Sunday, November 11, 2007

Two Cultures

There have been many debates over the years that address the age old question; does TV really make man stupid? It’s hard to state whether or not the electronic culture has really helped in lowering the IQ of many Americans of today but it is safe to say that TV has become a powerful tool in controlling how many people think, act, behave, and the way we develop the inner ‘I’.
TV, movies, music and the internet have drastically changed the world we live in by helping up exchange and develop millions of new ideas. Yet, somehow it has seem to dominate our millions of years old written culture which has allowed for written government, religion, and life to flourish through out the planet.


These two important points were taken with keen interest by Neil Postman and Camille Paglia who were both addressed the importance of it to each other over dinner as well recorded.
Postman took up the side of the print culture claiming in his points that the very gift of the print culture has so many advantages to it. Such as it’s importance over the image culture created by technology. Postman also comments on law being able to be traveled in space and time due to the written word which is very true and one of the very intelligent points that he makes.
As stated above, without the written culture people would not be able to have a fully working preserved culture that can transcend time. Even if we find articles of cultures, if they were without a written culture its very hard to understand fully who these people truly are, but with the written word we can discover who and how they performed daily duties. This is how cultures and societies like the Greeks, Romans and Egyptians have been preserved for thousands of years.

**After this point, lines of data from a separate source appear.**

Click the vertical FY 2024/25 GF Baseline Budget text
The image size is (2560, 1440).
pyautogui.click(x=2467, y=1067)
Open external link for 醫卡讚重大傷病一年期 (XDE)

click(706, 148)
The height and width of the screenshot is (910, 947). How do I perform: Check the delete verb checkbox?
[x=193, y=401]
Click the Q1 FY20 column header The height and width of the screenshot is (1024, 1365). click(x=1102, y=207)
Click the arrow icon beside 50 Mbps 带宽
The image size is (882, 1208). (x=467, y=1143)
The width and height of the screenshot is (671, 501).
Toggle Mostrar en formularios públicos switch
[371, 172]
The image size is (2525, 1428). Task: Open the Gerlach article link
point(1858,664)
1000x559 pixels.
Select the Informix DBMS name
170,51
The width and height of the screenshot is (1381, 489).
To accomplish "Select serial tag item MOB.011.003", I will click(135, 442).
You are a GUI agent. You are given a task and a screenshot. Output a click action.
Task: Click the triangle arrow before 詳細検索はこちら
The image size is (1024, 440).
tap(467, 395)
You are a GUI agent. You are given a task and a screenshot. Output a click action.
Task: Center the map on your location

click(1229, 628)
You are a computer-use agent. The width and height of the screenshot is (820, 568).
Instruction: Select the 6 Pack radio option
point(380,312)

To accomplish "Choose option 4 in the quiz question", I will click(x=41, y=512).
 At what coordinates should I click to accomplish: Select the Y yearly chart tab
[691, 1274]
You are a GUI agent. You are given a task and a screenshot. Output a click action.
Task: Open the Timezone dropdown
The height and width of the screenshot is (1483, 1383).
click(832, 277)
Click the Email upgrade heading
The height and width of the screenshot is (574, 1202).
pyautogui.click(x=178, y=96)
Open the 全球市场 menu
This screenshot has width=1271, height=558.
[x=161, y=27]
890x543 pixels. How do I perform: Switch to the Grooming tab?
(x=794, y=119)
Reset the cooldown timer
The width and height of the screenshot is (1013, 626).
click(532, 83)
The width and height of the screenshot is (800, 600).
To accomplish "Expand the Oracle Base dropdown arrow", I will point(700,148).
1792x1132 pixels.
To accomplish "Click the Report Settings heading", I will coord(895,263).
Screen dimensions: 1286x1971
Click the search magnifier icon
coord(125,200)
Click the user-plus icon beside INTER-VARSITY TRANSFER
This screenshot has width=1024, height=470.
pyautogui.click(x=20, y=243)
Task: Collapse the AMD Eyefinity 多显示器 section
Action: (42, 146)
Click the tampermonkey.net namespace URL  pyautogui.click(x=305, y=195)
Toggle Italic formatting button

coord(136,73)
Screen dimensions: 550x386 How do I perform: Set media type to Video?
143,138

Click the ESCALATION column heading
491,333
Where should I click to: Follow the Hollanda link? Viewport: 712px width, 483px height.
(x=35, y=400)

While Postman talks about the need for written culture Paglia looks at how important image culture is to humans. She argues that humans are visual based creatures.
Paglia also goes as far as to point out that the image culture is: "Nature--violent, chaotic, unpredictable, uncontrollable--predates and stands in opposition to the ordered, structured world created by the word, by the law, by the book centered world of Judeo-Christianity" (234)
With this she means that print culture is what keeps us in line yet image culture helps us break free of the bonds that print culture has created to hold us down and in line by creating this ‘Judeo-Christianity’ culture that rules even our government.
It is interesting to see the points both use in their arguments over which is more important. That which stimulates us visually or what stimulates us mentally?


Yet, the best example used by Postman really gives a grasp on how much the image culture controls us while the print culture frees us. Postman comments that using the Print cultures of Propaganda art, Nazis were able to control the population of Germany by abusing these images and resources. Which as recorded is very true, with the use of German Propaganda art, Hitler was able to paint images of a superior race lying in wait to bring German back to its former glory. It’s easy to understand why Hitler used these forms of mediums to control the population, because people are so stimulated by images that using them to find a scapegoat of a hurt nation was easy for the budding dictator.


People respond to these and use the image culture for terrible means because the image culture is easy to be manipulated and constructed by others with little notice from bigger sources. The image culture can be formed and distributed to millions without anyone knowing because messages can be retorted to small catchy sayings and hidden truths slipped in without a nations knowledge. While with the print culture many books and articles are checked then re-checked and questioned before they are published before a large nation.


Yet, the print culture is not without fault either since many print cultures have used printed materials to control other people and to justify their practices even when they are inhumane. Such example would be cultures in Sudan who use their religious text to justify female castrations at birth or in the girls youth. Or using their religious text to justify the genocide of another culture or religion. Many leaders read these text and take them out of context and go on crusades because of the stimulation they received through life by print text.


With Postman and Paglia make both good points it’s easy to see that both of these “Two Cultures” are at fault for what both judge each other for. Both cultures stimulate and form the way people see the world around them and other people that populate it with them. So we can say one is more at fault than the other but we can not place blame on one and not the other. It seems that the debate will range on between the written word and the world of the TV in which medium is superior to the other as both mediums evolve into new forms.

1 comment:

josh said...

I ended up with the same sort of neutrality that you wrapped up in the last paragraph because I liked Postman's tendency to think everything over more than Paglia but not really his worry about TV in general as this epidemic-like problem in society just because I don't think TV will send print into extinction. I didn't really feel like Paglia was saying it's more important to be visually than mentally stimulated because at one point she said something like if people can't recall the information presented on TV then maybe it's because they weren't really 'watching' TV. The part about slipping stuff in is true, my psych professor was talking about how this republican commercial flashed the word 'rats' across the screen when there was something about democrats in it. But politicians are always corrupt. Heh, I kinda felt like I was going in circles but I guess it was back and forth.